So, day 16 or 17 for me, but none of that matters because it snowed in New York.

Did anyone else hear about that?

I live in a part of the country where we are sent home from work and schools close at a quarter of an inch of snow, so I really have no idea of the actual misery, but all day yesterday I found myself jealous of the newscasters and weathermen who had multiple upon multiple orgasms every time someone said the the words “blizzard” or “inches”. When CNN announced the first snowflake Monday morning, my cynical side was hooked and there is no going back to the land of respect for journalists this week.

It’s now almost 2:00 in the morning and I am up. The inherent horniness mentioned yesterday is still there and I know contributing to the state I am in, but tonight it’s simply the dog down the street who barks at air, our really fancy dishwasher downstairs that is so proud of itself when it finishes that it beeps every 10 minutes to tell you (if anyone knows anyone at Bosch, please ask them which wire to cut because there is not off switch) and, most importantly, Axel, who I can tell had a very stressful day today because he is counseling one of his clients out loud in his sleep about something that was/is very painful to her. He will go to sleep and then say something out loud in a sleepy, muddled voice like “why (name), what do you think that solves?” followed a few minutes later by the wonderful words “fuck”, “fuck”, “shit” – it’s like sleep counseling with a side of Tourette’s and I can’t just shake it off tonight.

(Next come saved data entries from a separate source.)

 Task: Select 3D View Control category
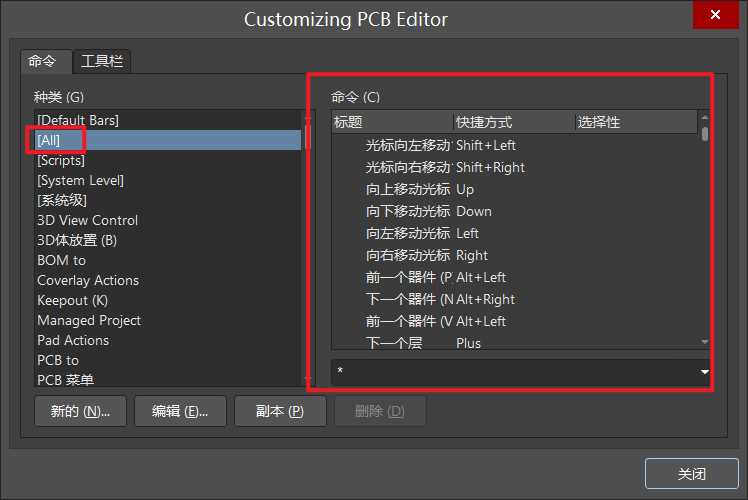[x=88, y=220]
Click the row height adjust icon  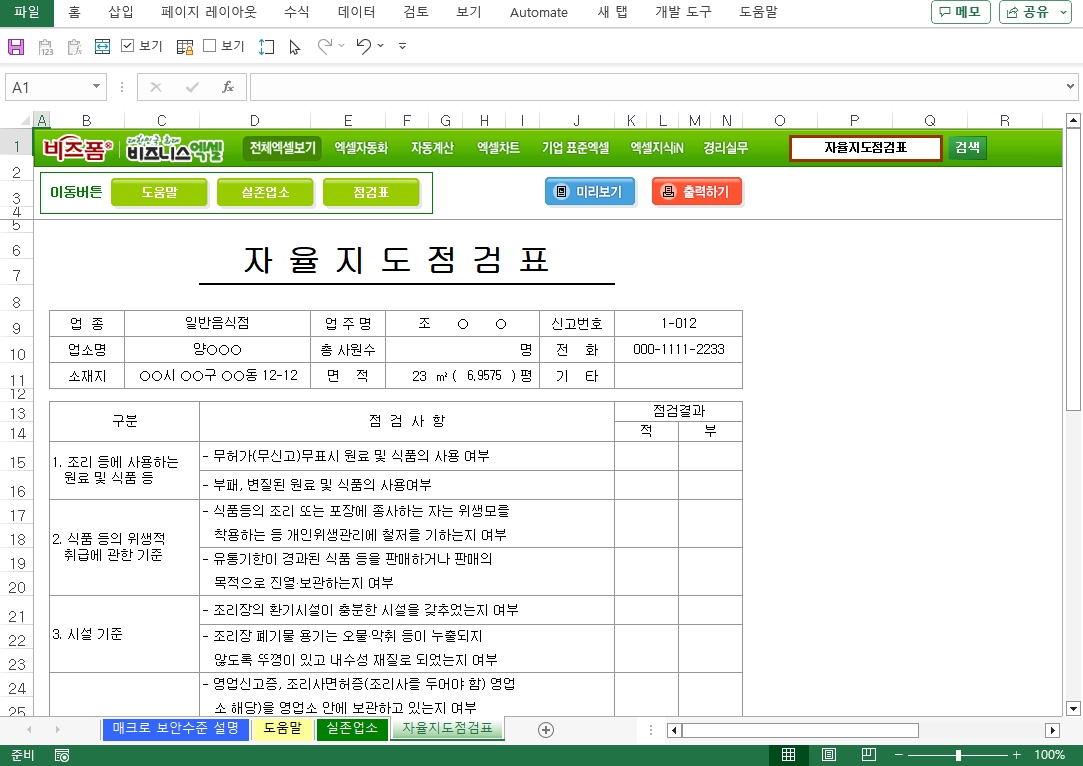pos(266,46)
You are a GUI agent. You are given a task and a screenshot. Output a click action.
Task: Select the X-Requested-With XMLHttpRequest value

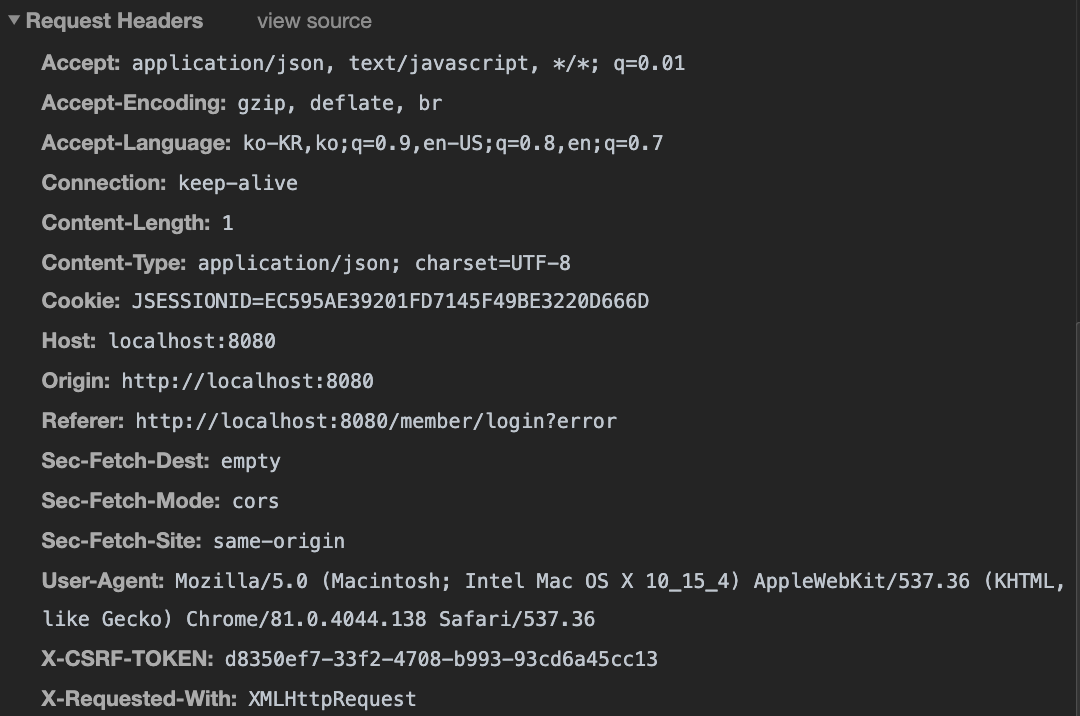tap(331, 699)
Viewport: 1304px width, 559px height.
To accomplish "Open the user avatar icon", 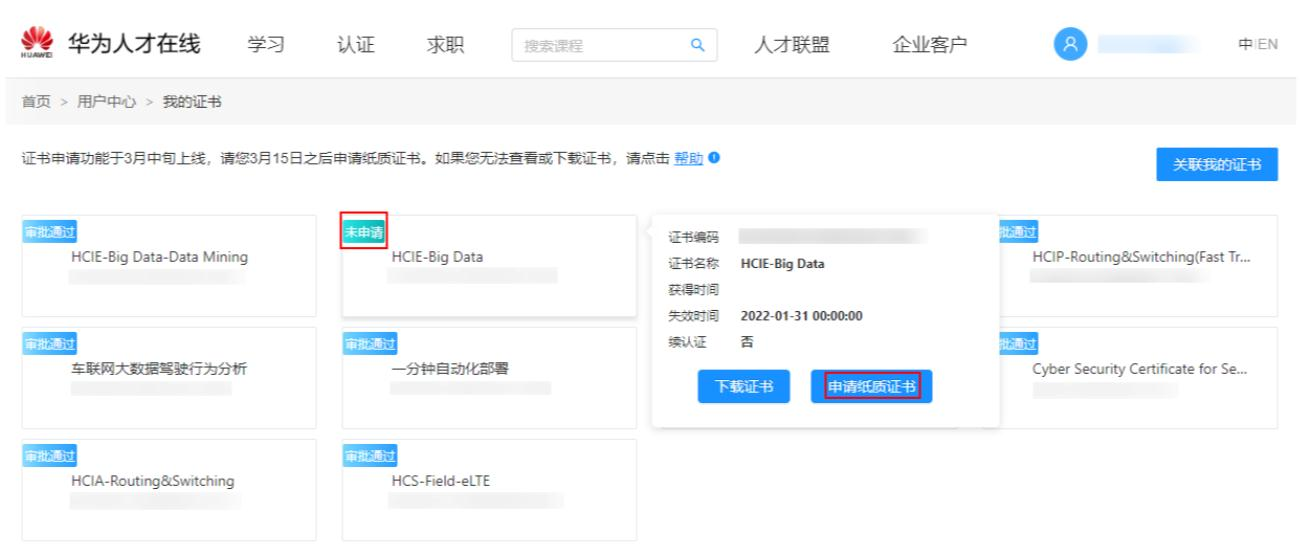I will click(x=1070, y=45).
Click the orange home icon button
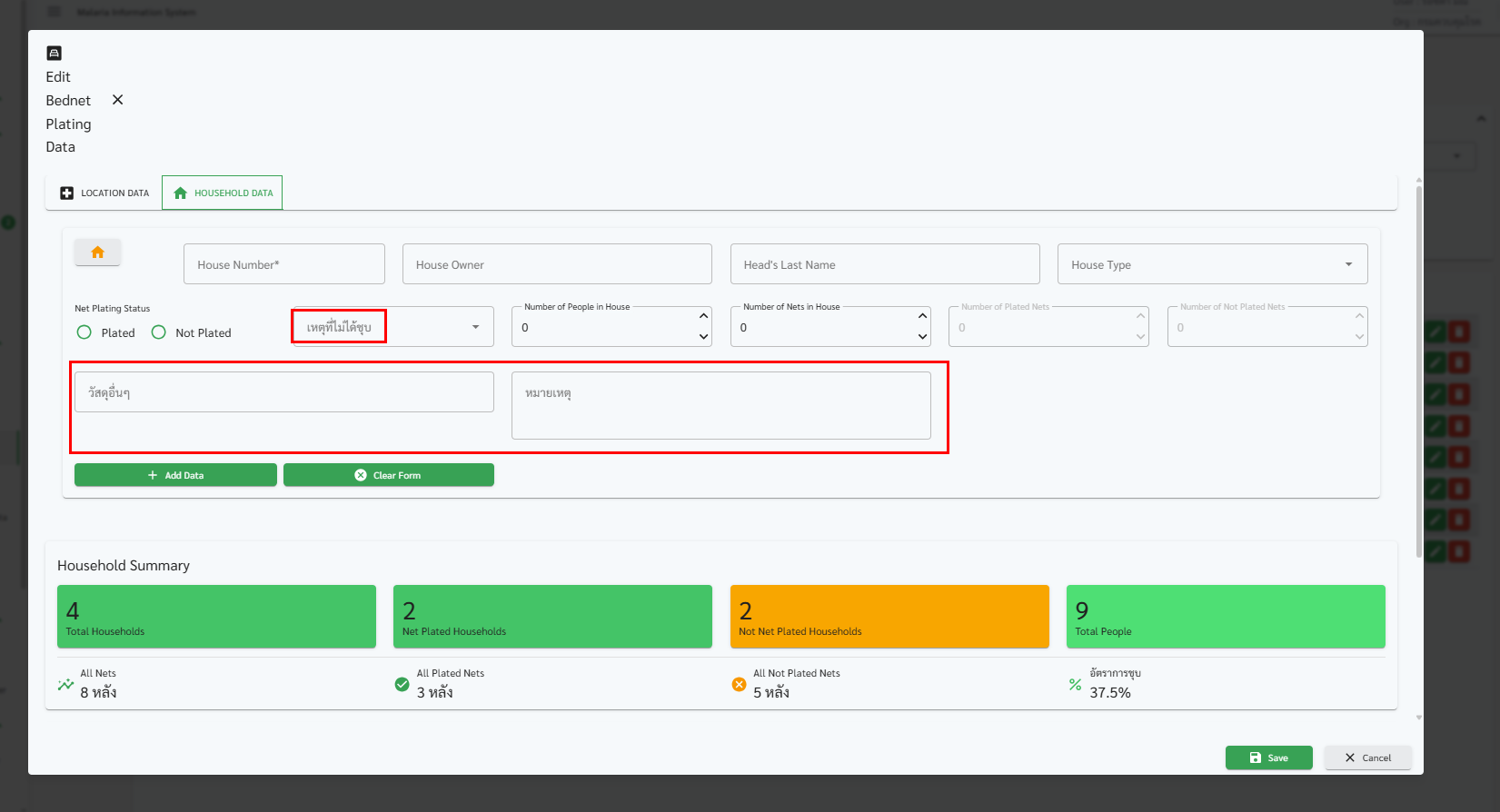 pos(97,253)
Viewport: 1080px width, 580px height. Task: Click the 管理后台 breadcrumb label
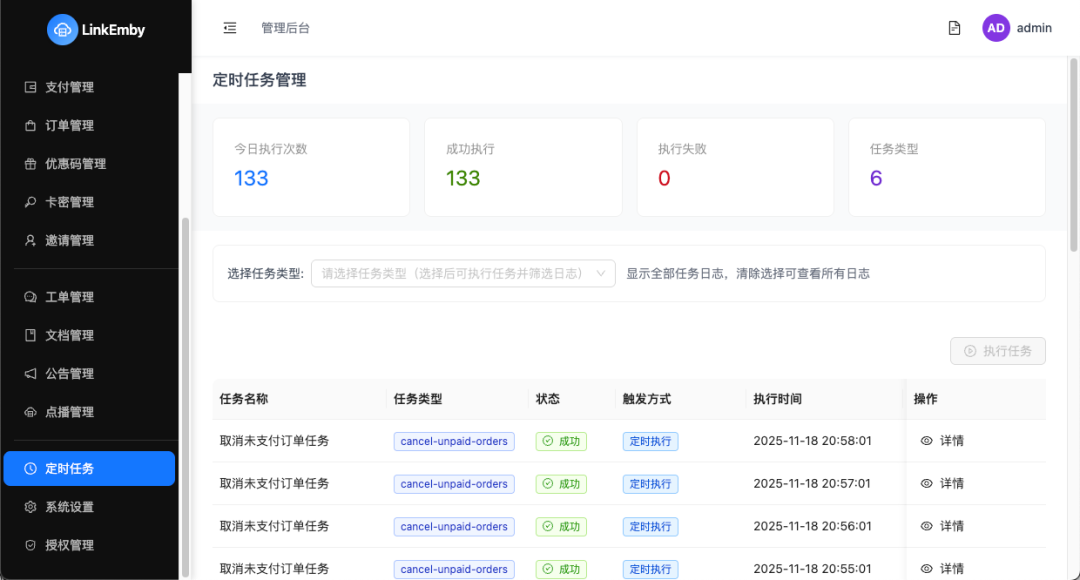(287, 27)
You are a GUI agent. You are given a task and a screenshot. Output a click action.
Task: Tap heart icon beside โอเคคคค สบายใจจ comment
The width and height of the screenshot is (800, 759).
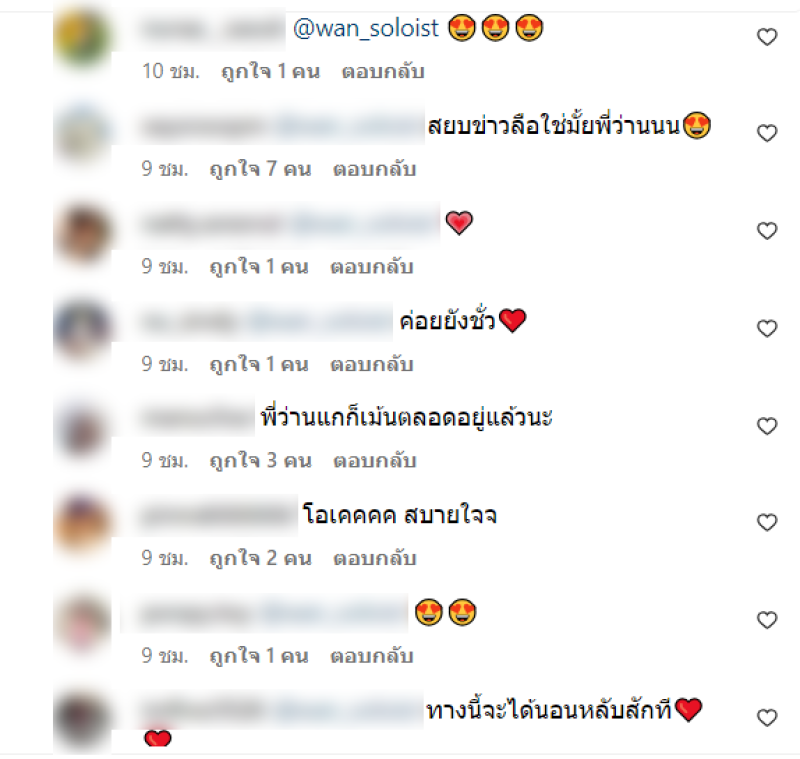pos(766,522)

Now, it’s 7:00am and, having fallen asleep while writing the above, I am now refreshed and pissed off at the same time. This week is my last week of relative peace as I am not traveling and working from home before the international part of my job kicks in starting Monday, so this gives me much more time to think and process which, may not be good. I say that because this morning when Axel left, I thought, “fuck, he did not mention one word to me last night or this morning about me being horny and not being allowed to touch myself. God damn, it’s like he just doesn’t even care.”

Even in my energized state, that caught my own attention as a red flag because that is not me and I do not think like that 99 percent of the time. In fact, while Thumper may argue, I am one of the least selfish people out there so I shocked myself. But, the very first thing that popped into my head following that was something like “fuck, Drew, go back to what you know and what you have said, what Thumper has said to you, and what he wrote yesterday…”

This. Is. Not. About. Me.

That is an incredibly hard concept to get and I want to ask those of you who have been in this situation when, and even if, that reality really just kicks in and becomes the law in your head? I know for a fact that I will likely struggle with that long term because of the nature of who I am outside this house and, maybe even more importantly, who I was before within it.

So, today, between conference calls and writing I have to do, I plan to do what I can to make Axel smile when he gets home. I know that will be clean sheets on the bed, a spruced up laundry room, and I will likely sneak up to his office and steal his car to go have it washed before bringing it back and parking it in the same place (fyi, that is about 80% for me because I cannot stand a dirty car).

I seriously doubt that this will lead to sex, or at least climaxing sex for me, when he gets home because he’s made it clear to me that he does intend to keep the goal of after when I am with Thumper next (T minus 50 something hours…) although I also have a sense, or maybe a hope, that he’s just fucking with me too.

I have another post in my head regarding the switch side of me and how I am actually using this for MY advantage when I am next breeding the bunny (to THOSE commenters, it just sounded good, in no way does that imply unsafe anything) as this energy will likely help him experience something new to us both.